Trump has threatened to “destroy” North Korea if the country does not give up its nuclear weapons program.

The official signaled that the Trump administration has concluded Beijing is not doing all it can to enforce those international measures against the Kim regime, saying “enforcing those resolutions is absolutely crucial.”

Chinese leaders are expected to press Trump on entering into direct talks with Kim’s regime, something in which Trump has made clear he is not interested.

“North Korea has shown zero inclination to engage in substantive talks with anyone on this issues,” the senior official said. “The question is: Why is that the case?”

The president will arrive in Beijing for a state visit on Nov. 8 after a two-day stop in South Korea. While he will be feted by the South’s leaders and have high-level talks about a range of issues, Trump will not visit the Demilitarized Zone, as some past presidents have done.

“There wasn’t enough time,” the senior official said. “It would have been Camp Humphreys or the DMZ.”

The White House noted Tuesday that it has sent Vice President Mike Pence, Secretary of State Rex Tillerson and Defense Secretary James Mattis to the DMZ in recent months.

“It’s becoming a little bit of a cliche at this point,” the official said.

The U.S. Army base at Humphreys, meanwhile, is crucial to the American military mission on the peninsula. Starting in 2004, all troops under United States Forces Korea and United Nations Command Headquarters were moved to Humphreys. It is the largest U.S. military base in Asia, meaning that, should an armed conflict between the United States and North Korea erupt, the camp would be a key hub of personnel, combat equipment, intelligence systems, logistical support and other items important to the operation.

Because no sitting American president has ever visited the camp, the senior administration official said Trump’s doing so during ongoing tensions will send “a message.”

Once in Beijing, Trump also plans to press China to reverse what the administration sees as a drift away from an “open economy.” That will include a direct message to Chinese President Xi Jinping to end “predatory behaviors” that the official contends hinders trade and stifles economic growth here and in other countries.

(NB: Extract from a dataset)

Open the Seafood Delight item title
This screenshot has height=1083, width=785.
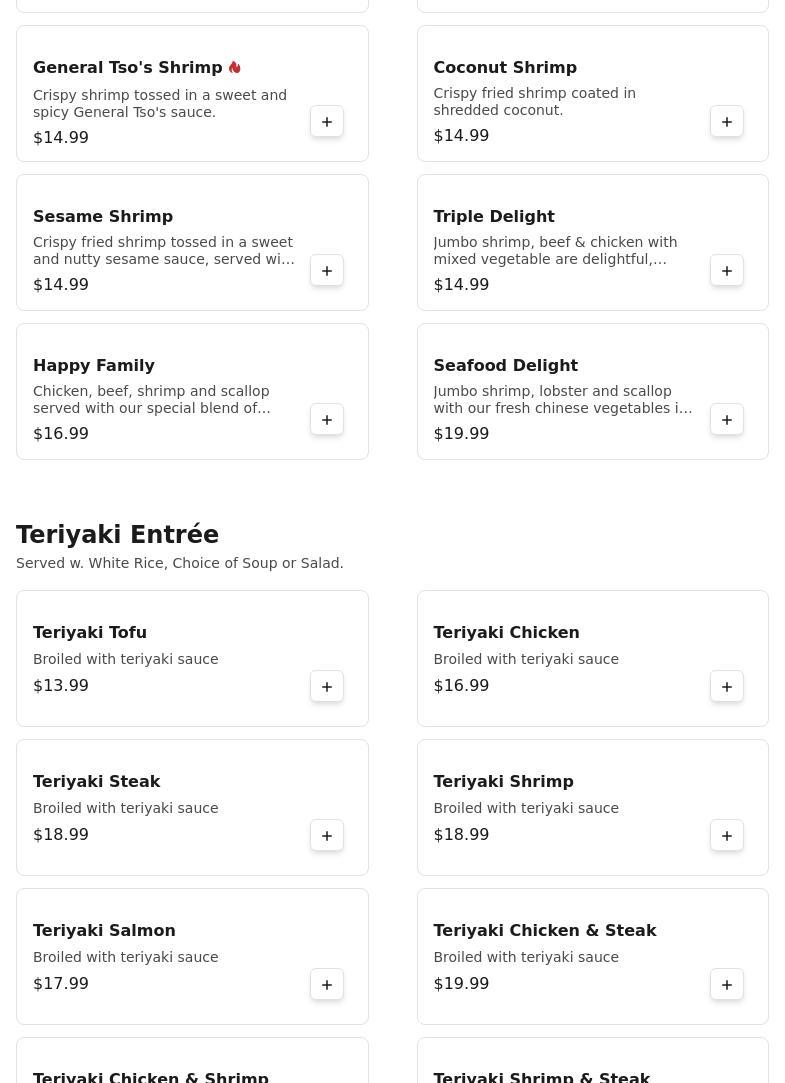click(x=505, y=365)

That came a day after Tiankai, the Chinese ambassador, signaled his government is in no hurry to make the changes Trump wants, telling reporters trade issues “will have to be done over time” because things like the U.S. trade deficit with China is part of “a structural problem.”

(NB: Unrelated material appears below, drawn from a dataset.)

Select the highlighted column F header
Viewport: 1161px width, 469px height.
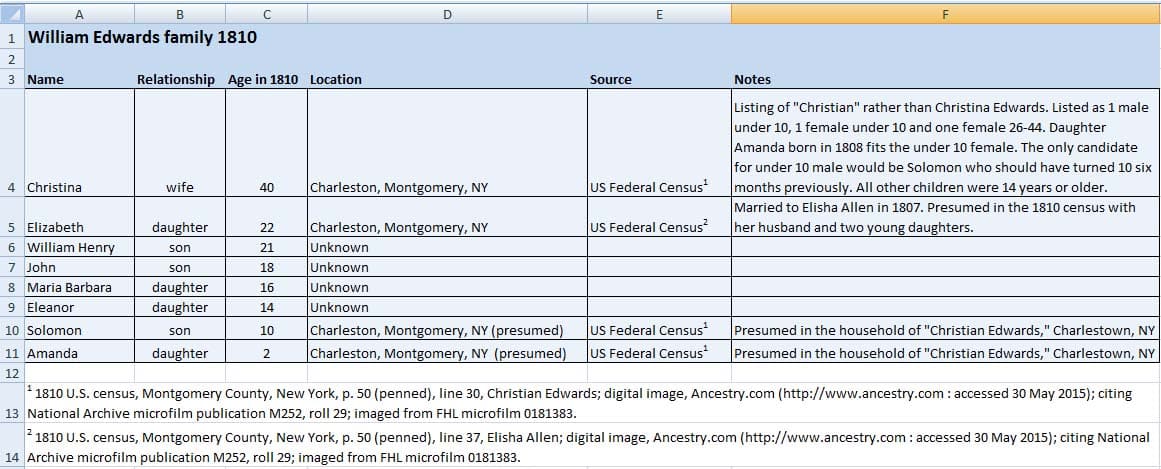point(945,14)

That could create some tensions. That’s because Trump is eager for China and other Asian countries to recognize there is a “difference between actions and words,” the official said, adding: “President Trump wants to see real actions.”

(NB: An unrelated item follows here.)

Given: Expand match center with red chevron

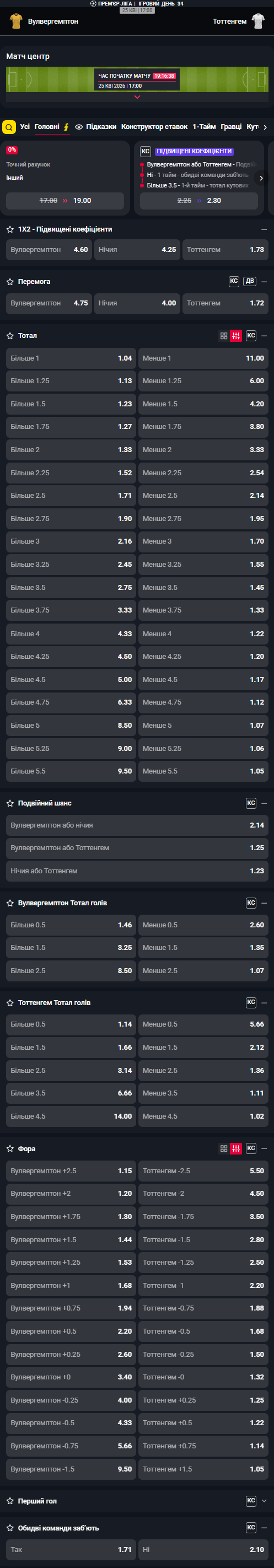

His last stop will be in the Philippines, where he will have one-on-one meetings with President Rodrigo Duterte. The White House earlier this year invited Duterte to the White House, a move that drew widespread criticism from human rights groups and congressional Democrats. Duterte declined the invitation.

The Philippine leader has presided over a government crackdown of drug dealers and users, including extrajudicial killings and other human rights abuses.

Still, that did not stop the senior official from saying Trump and Duterte have a “warm rapport” that stems from a phone conversation earlier this year.

In that April 29 call, Trump praised Duterte’s tactics.

“I just wanted to congratulate you because I am hearing of the unbelievable job on the drug problem,” Trump said, according to a leaked transcript of the call. “Many countries have the problem, we have a problem, but what a great job you are doing and I just wanted to call and tell you that.”